**TAREAS DEL EJERCICIO:**
1/ Según el texto sobre el paseo junto al Sil, ¿bajo qué puente se abre el paseo fluvial de Ponferrada?
2/ Enumera todos los puentes que nombra el texto sobre el paseo junto al Sil.
3/ Escribe una continuación del texto sobre el paseo junto al Sil a partir de su última oración.

**TEXTO MOSTRADO:**
"""

Muchas
veces me he perdido por ese lugar. Hablo de ese paseo fluvial de
Ponferrada que con el Sil se abre bajo el puente Cubelos, pasa bajo el puente
de García Ojeda y se pierde unos metros más allá del puente del Ferrocarril...
Por ahí paseaba
la otra tarde pensando a ratos en la cantidad de enfermos mentales que habrá en
la ciudad... Pasó un tren de mercancías, y se estremeció el arco del puente, y
el Sil fue entonces una negra superficie congelada. Comenzó a llover. Y el resto del paisaje
recién agitado –los colores cardinales, la hierba, los sonidos– me pareció de
pronto la estructura de un sentimiento panteísta muy profundo, un viaje a un
mundo intacto donde el agua es sólo rumor de agua y los árboles y arbustos se
mecen más cerca de los ojos y nos dan la mano y nos hablan como verdaderos
vegetales.

"""

**REGISTROS PROPORCIONADOS:**
"""

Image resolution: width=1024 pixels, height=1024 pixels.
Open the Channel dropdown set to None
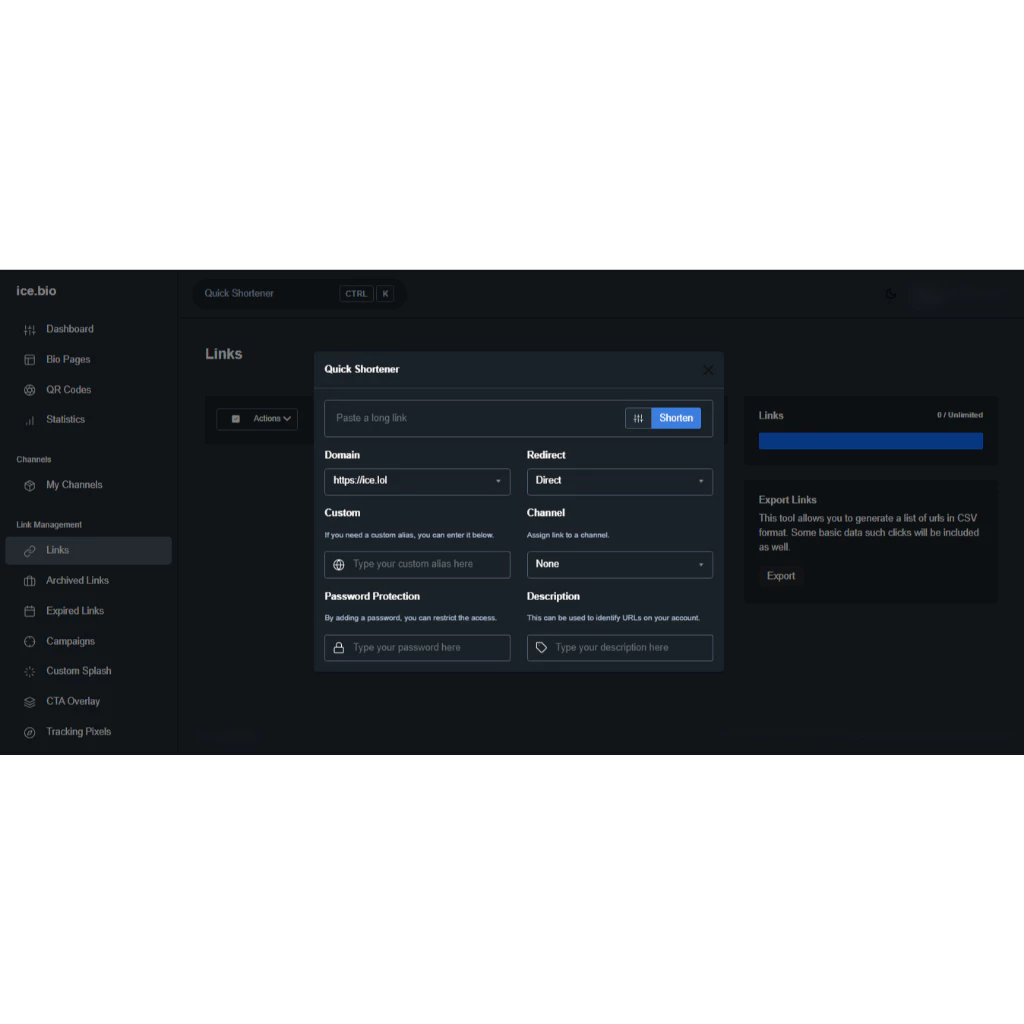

"""
"""

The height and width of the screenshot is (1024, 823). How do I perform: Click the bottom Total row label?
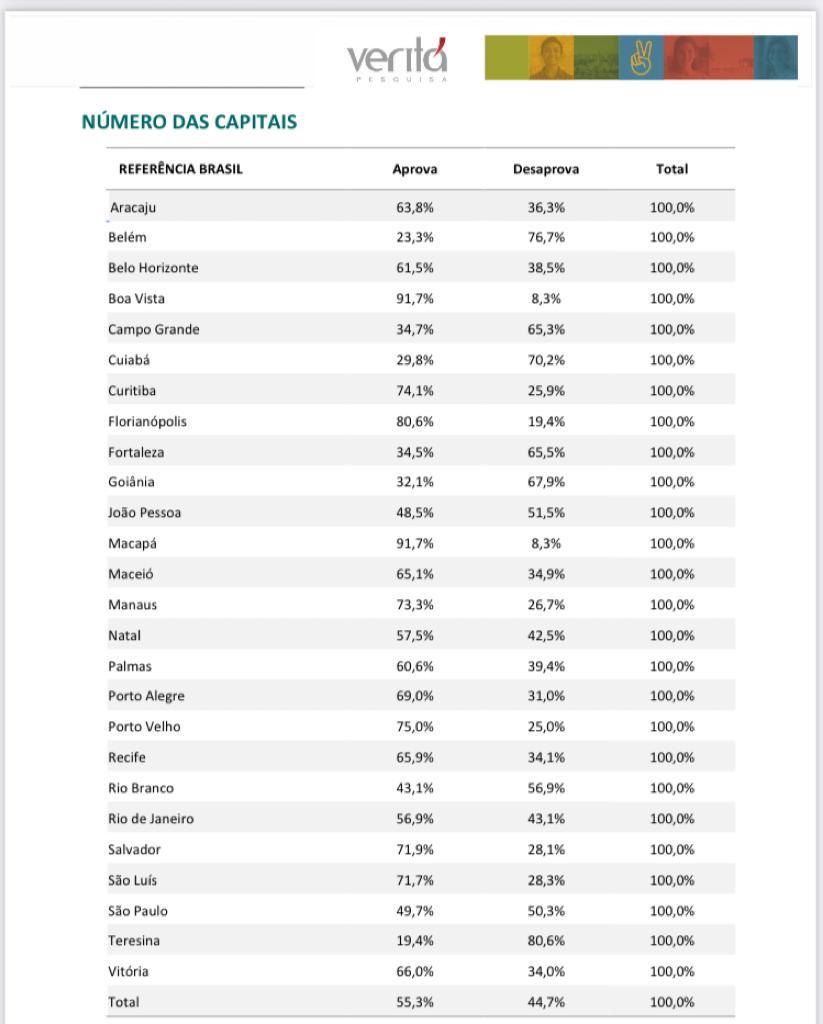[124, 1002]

"""

**RESPUESTAS EN ORDEN:**
1/ Bajo el puente Cubelos.

2/ El puente Cubelos, el puente de García Ojeda y el puente del Ferrocarril.

3/
Al otro
lado del río, cerca de la esclusa, había un grupo de adolescentes amontonados
sobre las piedras, tal vez los mismos que han pintado que los policías son unos
fascistas y esos grafitos imponentes que luego grabarán en el pubis de sus
novias. Los estaba vigilando un muchacho sentado en una silla de ruedas.
Pasó otro
tren, chirriaron las ruedas sobre las cabezas de quienes estábamos de pie bajo
el arco, la ciudad de ahí arriba había desparecido con el fragor y la lluvia. Y
entonces me acordé de Igual que los perros, el relato que una noche de
octubre escuchara Dylan Thomas bajo la bóveda de un puente del ferrocarril, una
historia bastante desagradable, en la que dos hermanos, enloquecidos una vez
por el deseo sexual que tuvieron de dos jóvenes hermanas, equivocan sus
parejas, descarrilan en su vida conyugal, y ya no pueden soportar la noche en
casa sino debajo de los puentes.
Y marché de allí pensando en la cantidad
de dementes que habrá en esta ciudad, y que cualquier día a lo mejor también
ellos se deciden a pasar las noches del resto de sus vidas debajo de estos
puentes.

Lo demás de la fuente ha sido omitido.